Outer join in Data Analysis Python - Time & Space Complexity
When combining two tables with an outer join, we want to understand how the time to do this grows as the tables get bigger.
We ask: How does the work increase when the number of rows in each table increases?
Analyze the time complexity of the following code snippet.
import pandas as pd
def outer_join(df1, df2, key):
result = pd.merge(df1, df2, on=key, how='outer')
return result
# df1 and df2 are dataframes with n and m rows respectively
This code performs an outer join on two dataframes using a common key, combining all rows from both tables.
Identify the loops, recursion, array traversals that repeat.
- Primary operation: Matching rows from both tables based on the join key.
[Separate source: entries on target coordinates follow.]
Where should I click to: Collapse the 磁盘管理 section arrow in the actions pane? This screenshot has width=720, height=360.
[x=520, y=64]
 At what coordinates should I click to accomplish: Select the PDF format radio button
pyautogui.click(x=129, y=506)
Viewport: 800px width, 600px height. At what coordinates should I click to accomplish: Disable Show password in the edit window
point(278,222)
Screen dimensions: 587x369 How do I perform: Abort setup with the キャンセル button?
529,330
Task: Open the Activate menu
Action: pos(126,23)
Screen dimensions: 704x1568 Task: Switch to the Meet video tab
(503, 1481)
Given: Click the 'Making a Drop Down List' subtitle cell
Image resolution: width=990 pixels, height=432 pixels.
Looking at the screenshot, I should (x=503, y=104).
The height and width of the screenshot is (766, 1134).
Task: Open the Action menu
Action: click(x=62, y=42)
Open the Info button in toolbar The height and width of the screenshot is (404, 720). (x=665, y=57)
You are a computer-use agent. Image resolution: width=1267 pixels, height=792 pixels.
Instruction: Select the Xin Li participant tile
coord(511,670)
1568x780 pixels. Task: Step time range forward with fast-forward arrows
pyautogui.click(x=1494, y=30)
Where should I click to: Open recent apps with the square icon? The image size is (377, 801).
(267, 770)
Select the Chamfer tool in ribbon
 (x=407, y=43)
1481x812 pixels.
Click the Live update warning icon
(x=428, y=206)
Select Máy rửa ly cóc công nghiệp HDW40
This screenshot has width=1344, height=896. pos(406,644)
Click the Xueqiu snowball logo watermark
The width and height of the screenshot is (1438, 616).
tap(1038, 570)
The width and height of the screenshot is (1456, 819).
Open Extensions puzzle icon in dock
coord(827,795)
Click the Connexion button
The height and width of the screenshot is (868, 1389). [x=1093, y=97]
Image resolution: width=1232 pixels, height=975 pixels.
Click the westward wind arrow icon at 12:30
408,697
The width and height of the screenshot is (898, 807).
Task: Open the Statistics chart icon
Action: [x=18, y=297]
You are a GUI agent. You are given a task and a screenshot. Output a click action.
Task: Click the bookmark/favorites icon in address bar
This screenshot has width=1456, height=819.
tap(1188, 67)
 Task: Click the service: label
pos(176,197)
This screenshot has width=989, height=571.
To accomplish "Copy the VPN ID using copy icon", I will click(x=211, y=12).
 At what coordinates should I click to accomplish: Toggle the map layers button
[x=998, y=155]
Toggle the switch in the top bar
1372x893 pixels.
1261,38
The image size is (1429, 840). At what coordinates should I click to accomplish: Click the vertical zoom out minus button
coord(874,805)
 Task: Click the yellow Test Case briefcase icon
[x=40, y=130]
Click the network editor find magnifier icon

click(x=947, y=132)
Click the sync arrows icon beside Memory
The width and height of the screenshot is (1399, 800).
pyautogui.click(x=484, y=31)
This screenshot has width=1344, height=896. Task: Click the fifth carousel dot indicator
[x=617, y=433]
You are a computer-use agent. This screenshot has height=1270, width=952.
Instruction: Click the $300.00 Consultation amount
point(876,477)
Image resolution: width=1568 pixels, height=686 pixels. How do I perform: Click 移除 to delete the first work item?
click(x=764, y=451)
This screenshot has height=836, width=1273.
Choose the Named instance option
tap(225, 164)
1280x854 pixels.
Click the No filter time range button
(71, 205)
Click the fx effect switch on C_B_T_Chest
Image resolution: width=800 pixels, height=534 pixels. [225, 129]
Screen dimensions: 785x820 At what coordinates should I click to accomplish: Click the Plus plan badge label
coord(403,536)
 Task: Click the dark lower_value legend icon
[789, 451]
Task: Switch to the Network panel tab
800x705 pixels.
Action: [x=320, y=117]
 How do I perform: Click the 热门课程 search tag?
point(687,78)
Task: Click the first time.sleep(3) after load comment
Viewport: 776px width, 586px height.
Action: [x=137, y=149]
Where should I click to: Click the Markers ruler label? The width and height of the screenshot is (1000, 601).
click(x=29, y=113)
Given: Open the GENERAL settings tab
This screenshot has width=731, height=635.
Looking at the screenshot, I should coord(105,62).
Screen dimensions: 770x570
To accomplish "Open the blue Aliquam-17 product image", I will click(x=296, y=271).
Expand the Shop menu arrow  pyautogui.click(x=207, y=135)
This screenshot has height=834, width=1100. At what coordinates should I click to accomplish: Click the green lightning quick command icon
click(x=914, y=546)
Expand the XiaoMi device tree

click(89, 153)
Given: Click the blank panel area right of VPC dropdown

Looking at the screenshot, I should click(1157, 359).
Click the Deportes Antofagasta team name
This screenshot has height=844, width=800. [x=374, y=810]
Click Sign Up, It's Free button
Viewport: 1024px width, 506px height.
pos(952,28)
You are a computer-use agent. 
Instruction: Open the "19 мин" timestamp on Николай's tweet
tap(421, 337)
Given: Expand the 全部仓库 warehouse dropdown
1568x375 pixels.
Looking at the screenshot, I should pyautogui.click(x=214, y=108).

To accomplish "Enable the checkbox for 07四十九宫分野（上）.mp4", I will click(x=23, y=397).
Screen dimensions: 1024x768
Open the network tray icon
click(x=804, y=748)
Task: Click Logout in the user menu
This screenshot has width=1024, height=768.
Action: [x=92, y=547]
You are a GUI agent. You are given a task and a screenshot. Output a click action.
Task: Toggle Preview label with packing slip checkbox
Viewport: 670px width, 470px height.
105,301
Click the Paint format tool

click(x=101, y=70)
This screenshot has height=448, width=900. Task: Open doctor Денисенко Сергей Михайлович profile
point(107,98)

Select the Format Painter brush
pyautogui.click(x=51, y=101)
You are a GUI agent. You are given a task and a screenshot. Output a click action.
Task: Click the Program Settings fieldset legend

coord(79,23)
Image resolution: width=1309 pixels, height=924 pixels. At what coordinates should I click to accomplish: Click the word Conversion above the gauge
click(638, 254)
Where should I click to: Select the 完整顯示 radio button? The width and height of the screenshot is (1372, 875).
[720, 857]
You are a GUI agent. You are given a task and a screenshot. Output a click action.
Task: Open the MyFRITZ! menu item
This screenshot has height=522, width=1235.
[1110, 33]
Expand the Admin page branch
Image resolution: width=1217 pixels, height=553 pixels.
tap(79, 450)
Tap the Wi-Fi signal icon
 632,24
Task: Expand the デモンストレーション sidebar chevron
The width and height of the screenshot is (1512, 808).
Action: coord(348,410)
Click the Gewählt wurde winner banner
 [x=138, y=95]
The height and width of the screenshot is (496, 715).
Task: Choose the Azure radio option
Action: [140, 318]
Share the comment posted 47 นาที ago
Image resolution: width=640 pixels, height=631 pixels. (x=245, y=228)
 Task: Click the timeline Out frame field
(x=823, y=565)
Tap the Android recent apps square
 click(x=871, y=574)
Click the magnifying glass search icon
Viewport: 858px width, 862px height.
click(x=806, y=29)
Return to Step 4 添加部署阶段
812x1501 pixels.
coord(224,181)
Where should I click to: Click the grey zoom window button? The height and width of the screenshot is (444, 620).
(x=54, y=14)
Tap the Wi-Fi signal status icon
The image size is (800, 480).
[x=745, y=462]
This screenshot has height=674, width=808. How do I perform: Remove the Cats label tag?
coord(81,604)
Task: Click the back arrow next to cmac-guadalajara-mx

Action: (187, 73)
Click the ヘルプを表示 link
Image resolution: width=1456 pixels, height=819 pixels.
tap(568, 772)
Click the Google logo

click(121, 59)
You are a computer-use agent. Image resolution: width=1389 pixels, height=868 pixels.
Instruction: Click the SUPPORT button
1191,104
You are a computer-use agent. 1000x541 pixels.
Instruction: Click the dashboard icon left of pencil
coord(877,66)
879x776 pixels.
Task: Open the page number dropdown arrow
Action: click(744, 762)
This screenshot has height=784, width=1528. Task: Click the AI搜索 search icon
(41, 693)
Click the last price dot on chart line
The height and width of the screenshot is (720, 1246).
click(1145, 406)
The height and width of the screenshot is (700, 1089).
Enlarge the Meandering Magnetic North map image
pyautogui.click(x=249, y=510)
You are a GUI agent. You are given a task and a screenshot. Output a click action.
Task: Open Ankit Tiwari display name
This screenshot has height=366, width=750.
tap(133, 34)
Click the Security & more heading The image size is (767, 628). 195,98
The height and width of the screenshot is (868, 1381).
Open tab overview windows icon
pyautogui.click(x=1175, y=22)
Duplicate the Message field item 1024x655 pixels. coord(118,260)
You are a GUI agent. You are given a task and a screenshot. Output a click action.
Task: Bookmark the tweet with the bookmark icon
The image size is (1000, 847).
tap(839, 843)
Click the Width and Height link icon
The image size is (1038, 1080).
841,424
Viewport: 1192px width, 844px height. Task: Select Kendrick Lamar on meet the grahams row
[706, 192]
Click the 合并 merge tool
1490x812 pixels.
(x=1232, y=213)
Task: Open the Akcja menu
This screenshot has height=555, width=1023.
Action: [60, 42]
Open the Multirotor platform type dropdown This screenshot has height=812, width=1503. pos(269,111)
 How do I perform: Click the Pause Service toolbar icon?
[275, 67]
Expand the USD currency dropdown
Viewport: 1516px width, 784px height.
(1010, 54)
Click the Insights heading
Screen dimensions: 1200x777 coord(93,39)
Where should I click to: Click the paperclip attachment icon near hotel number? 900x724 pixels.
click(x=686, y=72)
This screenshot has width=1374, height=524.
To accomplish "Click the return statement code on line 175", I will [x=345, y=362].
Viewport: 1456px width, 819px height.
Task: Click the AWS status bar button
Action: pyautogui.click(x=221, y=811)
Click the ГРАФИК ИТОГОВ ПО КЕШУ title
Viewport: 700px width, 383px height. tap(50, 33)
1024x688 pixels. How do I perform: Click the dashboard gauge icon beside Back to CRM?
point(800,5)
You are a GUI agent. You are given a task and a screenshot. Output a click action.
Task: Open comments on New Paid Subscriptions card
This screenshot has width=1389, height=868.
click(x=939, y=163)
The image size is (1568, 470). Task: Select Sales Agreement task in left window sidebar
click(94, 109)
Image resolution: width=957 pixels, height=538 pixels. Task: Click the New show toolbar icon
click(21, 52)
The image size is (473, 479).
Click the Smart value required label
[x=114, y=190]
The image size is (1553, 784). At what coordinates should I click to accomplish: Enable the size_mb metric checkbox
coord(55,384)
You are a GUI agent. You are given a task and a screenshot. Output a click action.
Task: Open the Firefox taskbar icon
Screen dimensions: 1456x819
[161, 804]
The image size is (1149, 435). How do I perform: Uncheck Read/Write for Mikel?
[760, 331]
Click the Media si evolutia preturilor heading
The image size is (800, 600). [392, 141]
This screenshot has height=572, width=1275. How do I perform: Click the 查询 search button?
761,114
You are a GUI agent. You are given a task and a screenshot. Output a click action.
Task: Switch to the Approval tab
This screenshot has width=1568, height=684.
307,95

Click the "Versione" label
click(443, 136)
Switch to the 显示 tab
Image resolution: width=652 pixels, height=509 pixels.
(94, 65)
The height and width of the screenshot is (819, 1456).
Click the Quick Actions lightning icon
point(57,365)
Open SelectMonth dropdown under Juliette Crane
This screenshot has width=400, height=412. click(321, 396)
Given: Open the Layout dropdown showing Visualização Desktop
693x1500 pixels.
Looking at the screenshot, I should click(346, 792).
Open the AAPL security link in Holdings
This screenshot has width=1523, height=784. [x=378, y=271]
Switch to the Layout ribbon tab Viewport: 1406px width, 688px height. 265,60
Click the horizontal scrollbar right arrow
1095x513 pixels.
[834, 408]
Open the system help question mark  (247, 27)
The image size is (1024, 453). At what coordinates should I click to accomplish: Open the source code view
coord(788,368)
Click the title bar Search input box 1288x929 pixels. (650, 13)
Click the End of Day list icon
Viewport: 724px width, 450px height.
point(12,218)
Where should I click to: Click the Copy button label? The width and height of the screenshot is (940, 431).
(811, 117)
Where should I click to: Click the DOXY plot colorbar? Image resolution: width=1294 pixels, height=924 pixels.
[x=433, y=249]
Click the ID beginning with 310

- How many times: Each row in the first table is compared to rows in the second table to find matches.
As the number of rows in each table grows, the work to find matching rows grows too.
| Input Size (n rows in df1, m rows in df2) | Approx. Operations |
|---|---|
| 10, 10 | About 100 comparisons |
| 100, 100 | About 10,000 comparisons |
| 1000, 1000 | About 1,000,000 comparisons |
Pattern observation: The number of operations grows roughly by the product of the sizes of the two tables.
Time Complexity: O(n * m)
This means the time to do the outer join grows roughly by multiplying the number of rows in the first table by the number of rows in the second table.
[X] Wrong: "The outer join time grows only with the size of one table."
[OK] Correct: Because the join must compare rows from both tables, the time depends on both sizes, not just one.
Understanding how joins scale helps you explain database performance and write efficient queries, a useful skill in many data roles.
"What if one table is indexed on the join key? How would the time complexity change?"